I quite clearly recall a conversation with my PhD co-supervisor, Paul Larson (now at Microsoft Research), when I was a graduate student about documenting failures and not only successes in Computer Science. Paul felt quite strongly about this, and I agreed with him. A significant reason behind the need to document failure is that Computer Science, in ways similar to Engineering, is a field in which the same ideas are re-used and re-invented over and over again.
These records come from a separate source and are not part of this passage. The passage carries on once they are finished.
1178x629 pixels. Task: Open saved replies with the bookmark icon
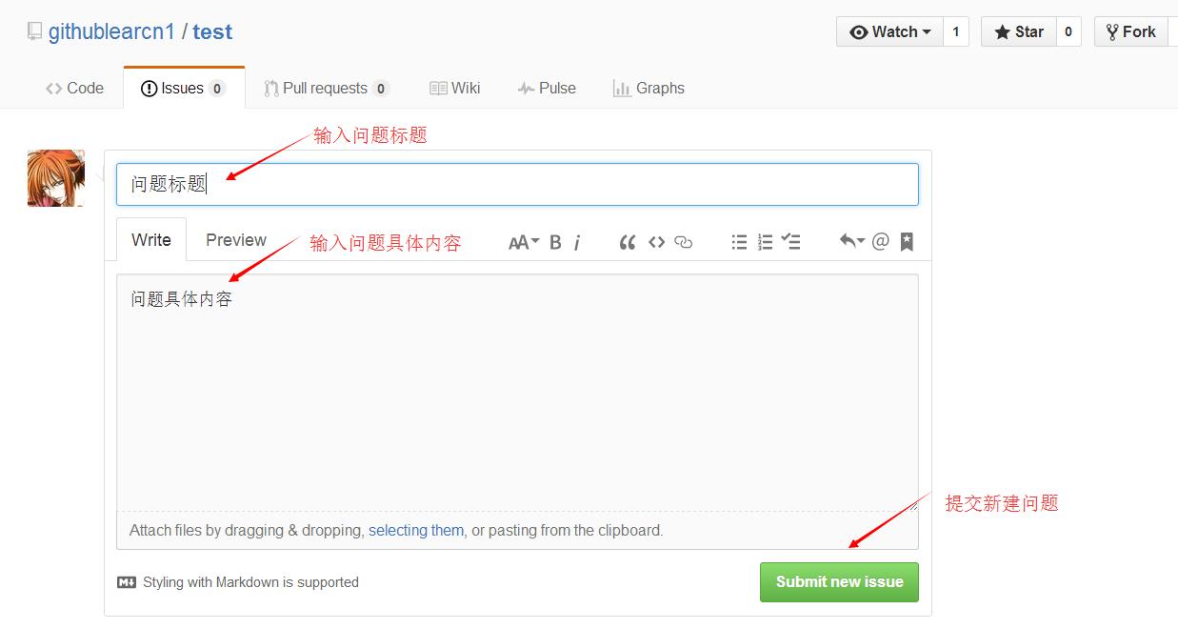pyautogui.click(x=906, y=242)
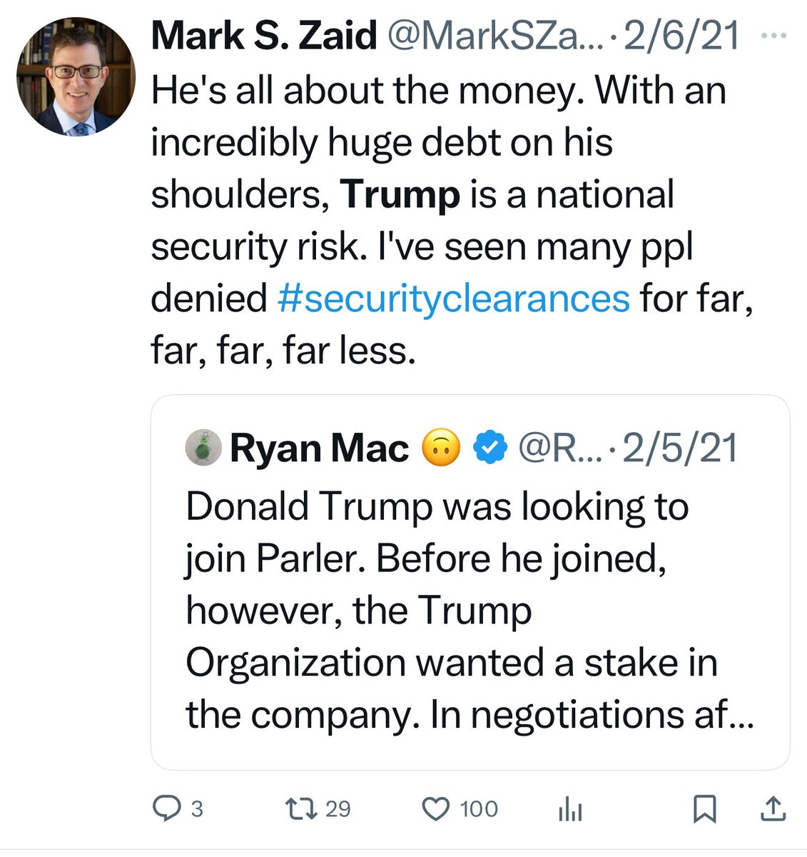807x857 pixels.
Task: Open Mark S. Zaid's profile photo
Action: [x=76, y=77]
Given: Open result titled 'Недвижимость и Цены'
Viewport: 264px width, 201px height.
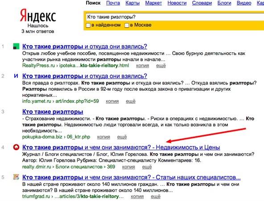Looking at the screenshot, I should (121, 147).
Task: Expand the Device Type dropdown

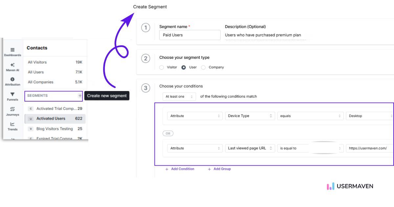Action: pos(250,116)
Documenting failure is also a significant recommendation of Donald G. Reinertsen in his book Managing the Design Factory, a book that I have mentioned previously in this blog. Here’s an excerpt from Reinertsen’s book (page 79):
The fallacy in thinking that high first-pass success optimizes the design process lies in underestimating the important information generation that occurs with failure. This tendency to treat failure as the enemy is relatively new; people have not always considered failures to be negative. For example, consider the statement of Robert Stephenson, one of the great engineers of the early industrial revolution. As Henry Petroski points out in his book “Design Paradigms” [nb. a followup book is now available, Success Through Failure: The Paradox of Design], Stephenson strongly advocated discussing failure in engineering literature. In 1856 he wrote: “A faithful account of those accidents, and of the means by which the consequences were met, was really more valuable than a description of the most successful work”.
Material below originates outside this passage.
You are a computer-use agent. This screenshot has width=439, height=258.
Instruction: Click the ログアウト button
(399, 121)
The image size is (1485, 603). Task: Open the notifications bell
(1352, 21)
Why the need to document failures? Here is a subsequent excerpt from the same chapter:
This [handling of failure] is difficult for us to do well because we have strong human bias to value successes more than we value failures. In most organizations failure is stigmatized and nobody wants to be associated with it…..Unfortunately this produces some dangerous side-effects. Since improbable failures have high information content, it is important to communicate information about failure quickly and widely throughout the organization. To the extent that we hinder the flow of this information, we will force people to reinvent failures that we have already experienced, and that generates no useful new information.
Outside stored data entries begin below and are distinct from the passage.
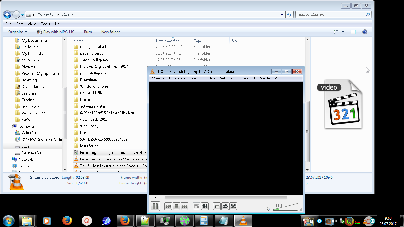Click the Explorer Search L122 field

[331, 15]
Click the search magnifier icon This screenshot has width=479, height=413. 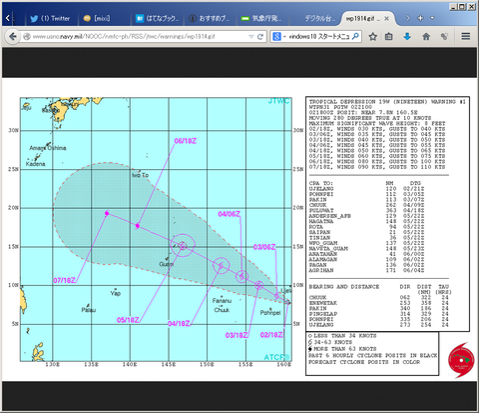click(355, 36)
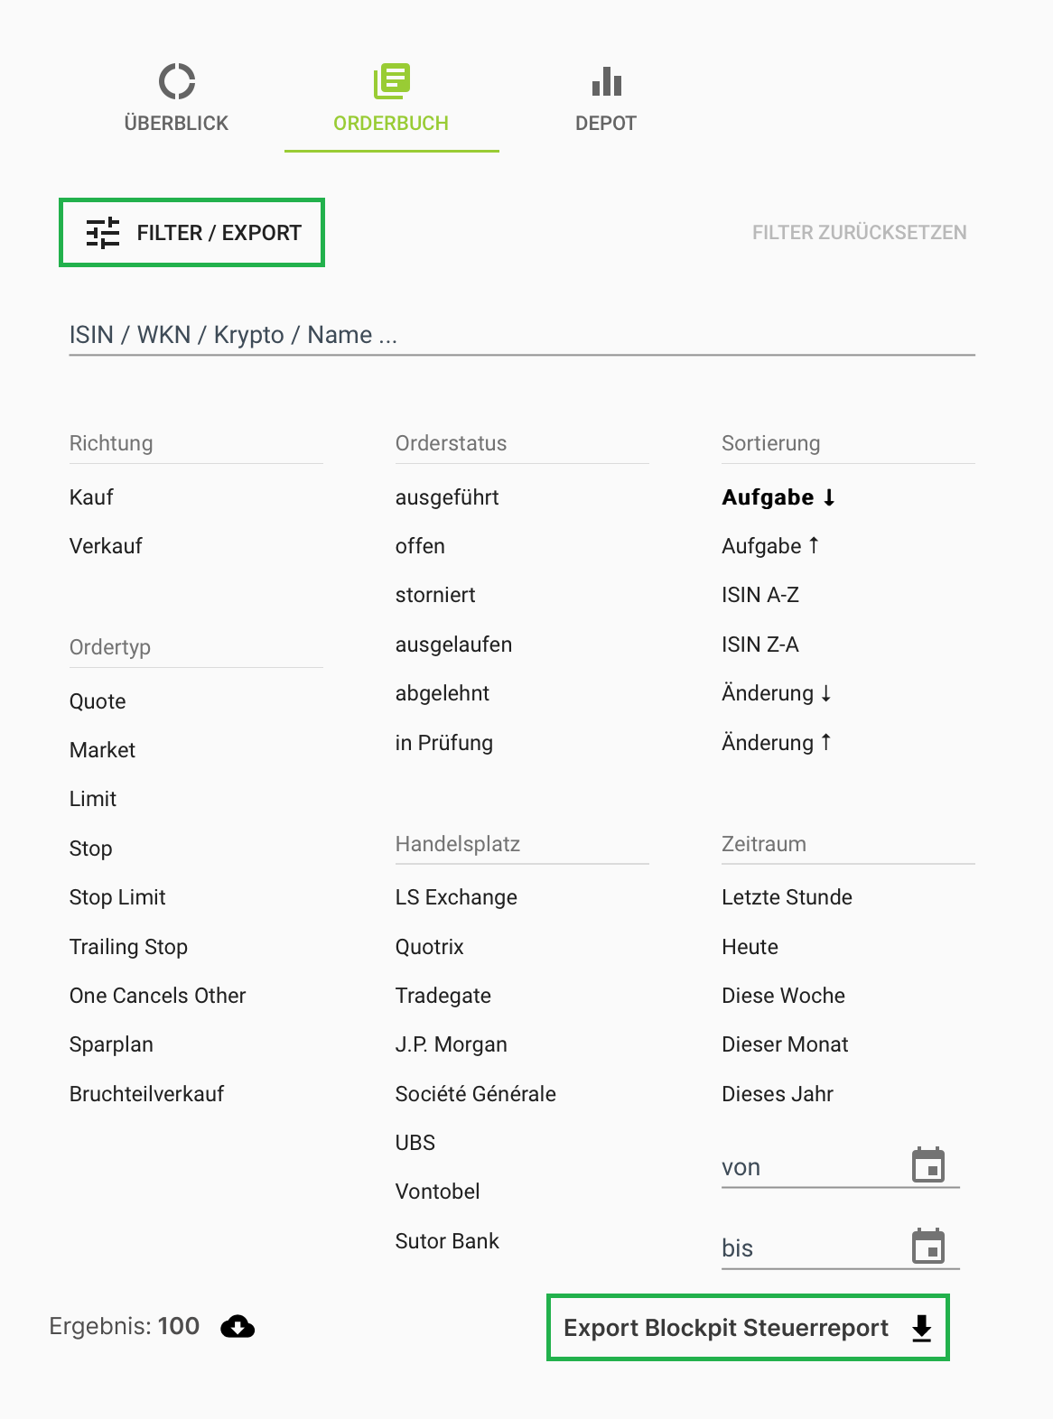Sort by Aufgabe ascending
Viewport: 1053px width, 1419px height.
coord(769,546)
Precisely this question – why don’t we as a scientific community document failure – was the subject of a fascinating program on CBC Radio’s Ideas that was broadcast this past Monday, 15 September. On this program, entitled Science at the Summit, noted researcher and University of Toronto president David Naylor interviews a panel of leading scientists about this question, and the many implications that lie behind the stigma of research failure. It is a compelling program, and I recommend listening to the show’s podcast which will likely be available on the CBC Ideas website at the end of September.